How much do media and communications shape what we think and believe?

Book presentation

The Centre for Popular Culture Studies (PoCuS) cordially invites all colleagues to a book talk on Catherine Happer’s new monograph, The Construction of Public Opinion in a Digital Age (Manchester University Press).

How much do media and communications shape what we think and believe?

In this groundbreaking book, Happer presents a new model for understanding how media and communications interact with politics, culture, and everyday experience to construct people’s ideas, opinion and thought.
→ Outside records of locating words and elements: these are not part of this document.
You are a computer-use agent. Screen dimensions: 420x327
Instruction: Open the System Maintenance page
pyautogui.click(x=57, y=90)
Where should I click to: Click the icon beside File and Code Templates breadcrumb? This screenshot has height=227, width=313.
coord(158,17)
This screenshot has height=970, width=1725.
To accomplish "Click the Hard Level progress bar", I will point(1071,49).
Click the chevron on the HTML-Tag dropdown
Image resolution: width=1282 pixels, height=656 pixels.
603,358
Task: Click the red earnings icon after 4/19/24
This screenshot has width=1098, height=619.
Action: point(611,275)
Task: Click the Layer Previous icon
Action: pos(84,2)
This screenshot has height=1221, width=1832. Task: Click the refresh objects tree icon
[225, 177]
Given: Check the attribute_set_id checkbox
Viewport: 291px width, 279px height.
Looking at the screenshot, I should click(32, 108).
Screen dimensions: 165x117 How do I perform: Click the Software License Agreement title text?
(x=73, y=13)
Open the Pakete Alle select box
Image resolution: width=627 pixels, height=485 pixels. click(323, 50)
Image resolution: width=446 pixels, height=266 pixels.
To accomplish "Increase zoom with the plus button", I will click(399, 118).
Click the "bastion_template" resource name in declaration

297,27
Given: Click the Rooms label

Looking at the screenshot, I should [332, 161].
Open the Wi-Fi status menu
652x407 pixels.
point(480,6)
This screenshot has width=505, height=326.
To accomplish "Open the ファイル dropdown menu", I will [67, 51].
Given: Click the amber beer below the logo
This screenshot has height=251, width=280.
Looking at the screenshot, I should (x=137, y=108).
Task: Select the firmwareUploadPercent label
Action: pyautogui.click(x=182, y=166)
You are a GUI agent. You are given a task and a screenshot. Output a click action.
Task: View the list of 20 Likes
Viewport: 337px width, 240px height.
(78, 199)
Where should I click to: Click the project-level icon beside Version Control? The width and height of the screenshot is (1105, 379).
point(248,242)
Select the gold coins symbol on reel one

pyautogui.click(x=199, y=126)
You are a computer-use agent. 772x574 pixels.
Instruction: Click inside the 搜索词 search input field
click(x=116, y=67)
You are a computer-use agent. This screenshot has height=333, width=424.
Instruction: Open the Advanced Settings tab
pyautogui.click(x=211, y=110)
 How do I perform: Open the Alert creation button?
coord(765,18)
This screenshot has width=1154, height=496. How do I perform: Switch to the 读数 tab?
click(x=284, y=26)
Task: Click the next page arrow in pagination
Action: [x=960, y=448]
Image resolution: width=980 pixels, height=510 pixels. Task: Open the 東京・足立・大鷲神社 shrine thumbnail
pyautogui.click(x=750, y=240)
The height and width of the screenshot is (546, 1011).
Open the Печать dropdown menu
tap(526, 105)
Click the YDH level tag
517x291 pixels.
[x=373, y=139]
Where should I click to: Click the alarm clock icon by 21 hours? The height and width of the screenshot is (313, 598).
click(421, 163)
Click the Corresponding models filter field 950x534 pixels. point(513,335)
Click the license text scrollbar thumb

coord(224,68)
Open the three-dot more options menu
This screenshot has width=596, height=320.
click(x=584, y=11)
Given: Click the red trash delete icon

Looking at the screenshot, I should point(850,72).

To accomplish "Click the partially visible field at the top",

It locates these processes in a time of constant political crises, when new technologies are changing how we access information and questions of ‘truth’ and ‘reality’ are being radically reworked.  Drawing on a series of empirical studies conducted over a decade, Happer identifies a growing  ‘disconnect’ between an increasingly centralised media and political class and the public they serve –  ripe for exploitation by rightwing political actors but ultimately under the management of Big Tech who control the digital space.  Broadening the analytical lens to include these expanded circuits of communication, it explores how new mechanisms for controlling thought and opinion limit the potential for social change – and how that might be resisted.

Catherine Happer is Director of the Glasgow University Media Group and Senior Lecturer in Sociology.  She is the co- author of Trump’s Media War (Palgrave Macmillan) and Communicating Climate Change and Energy Security: New Methods in Understanding Audiences (Routledge).  She previously worked as a TV producer at the BBC.